The Health & Safety Executive (HSE) carried out several inspections on Warmsworth Stone Limited, which produces carved stone masonry products using limestone, sandstone, granite and marble, at the company’s Knabs Hill Farm site in Thurnscoe, South Yorkshire starting in May 2023.

Following these inspections, the company was served with seven improvement notices covering several failures, including stone dust exposure, legionella bacteria control and inadequate welfare facilities.

When HSE inspectors returned in September 2023, five of the improvement notices had still not been complied with – despite the company being given an extension to do so following another visit in August.

The HSE said that Warmsworth Stone had shown “reckless disregard” of several health and safety issues, including the assessment and control of respirable dust.

The company’s health and safety management standard was far below what is required by health and safety law, leading to the HSE’s prosecution for failure to control workers' exposure to RCS.

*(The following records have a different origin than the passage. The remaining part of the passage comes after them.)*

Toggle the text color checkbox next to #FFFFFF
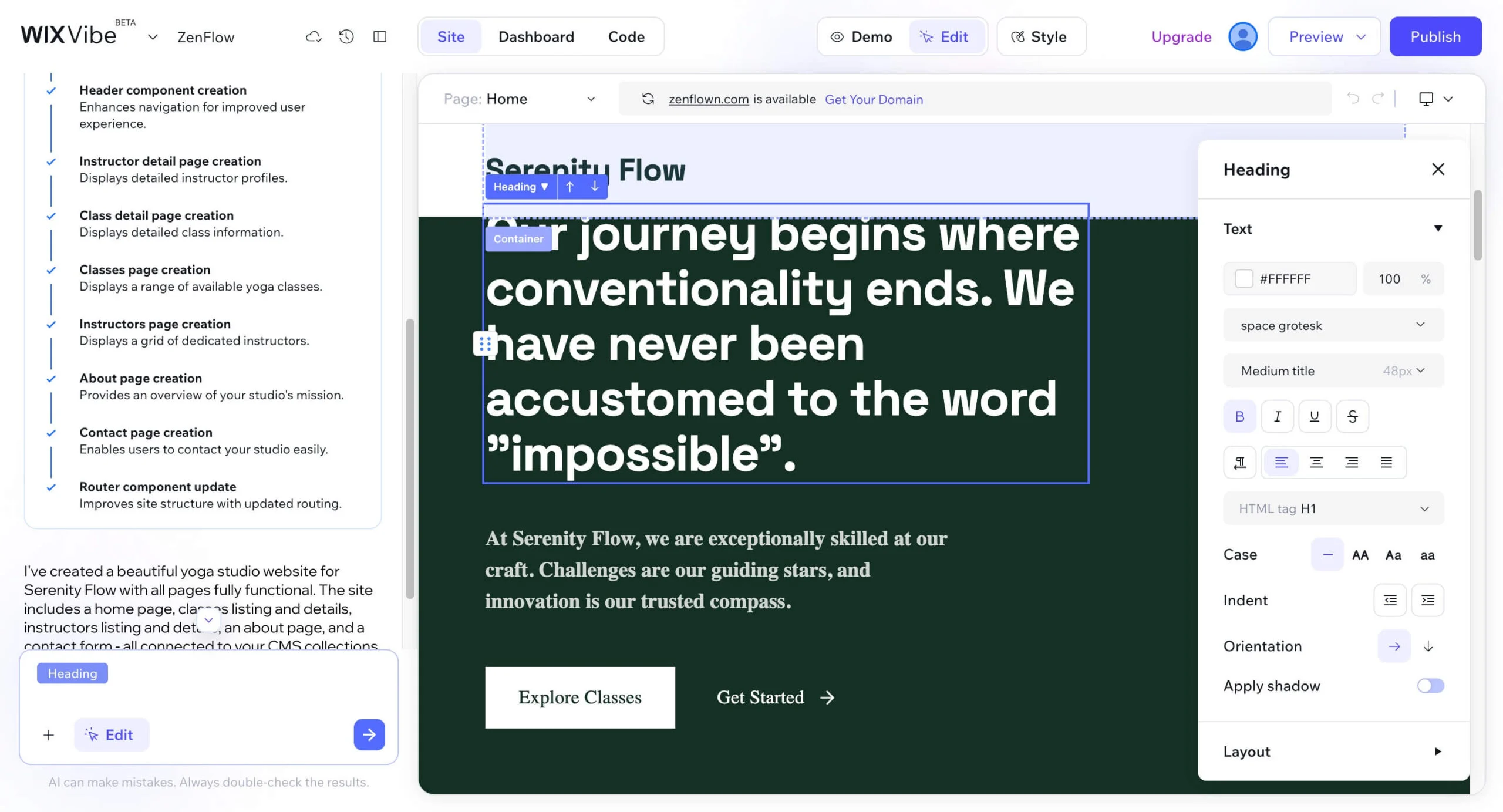1503x812 pixels. [1245, 278]
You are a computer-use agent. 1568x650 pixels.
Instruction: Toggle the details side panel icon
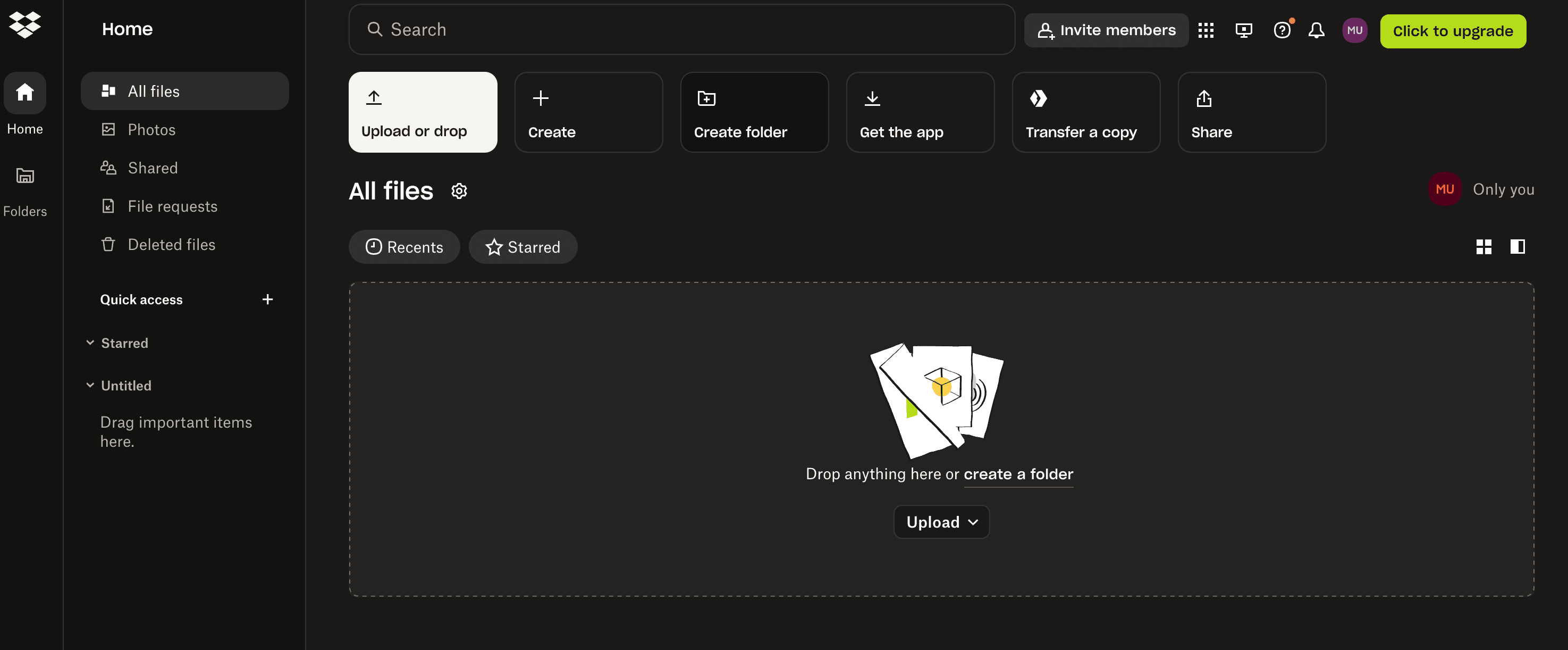(x=1517, y=247)
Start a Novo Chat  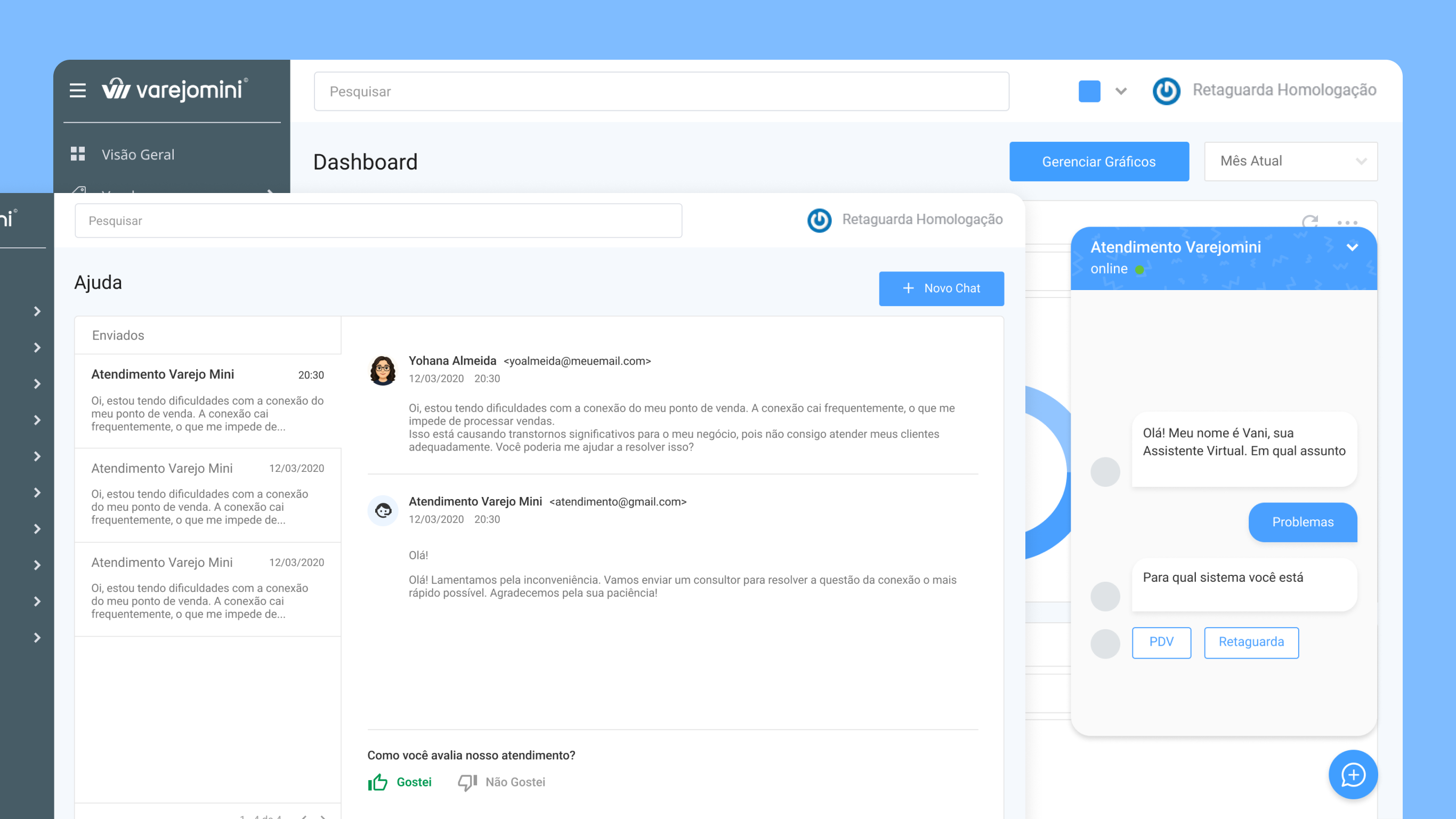[x=941, y=288]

Warmsworth Stone Limited of 1-3 Sheffield Road, Warmsworth, Doncaster pleaded guilty to breaching section 21 of Health and Safety at Work Act 1974 by failing to comply with an Improvement Notice, breaching Regulation 7(1) of the Control of Substances Hazardous to Health Regulations 2002 by failing to adequately control employee exposure to a substance hazardous to health namely RCS and breaching Regulation 9(2)(a) the same Regulations by failing to have local exhaust ventilation subject to a thorough examination and test at least every 14 months.

It was fined £18,000 and ordered to pay costs of £4,064.

Director Simon Jonathan Frith pleaded guilty to being a director of a company that had breached Regulation 7(1) of the Control of Substances Hazardous to Health Regulations 2002 by failing to adequately control employee exposure to a substance hazardous to health, namely RCS and breaching Regulation 9(2)(a) of the same Regulations by failing to have local exhaust ventilation subject to a thorough examination and test at least every 14 months, those offences being committed with his consent, connivance or neglect.

He was fined £1,062 and ordered to pay costs of £3,782.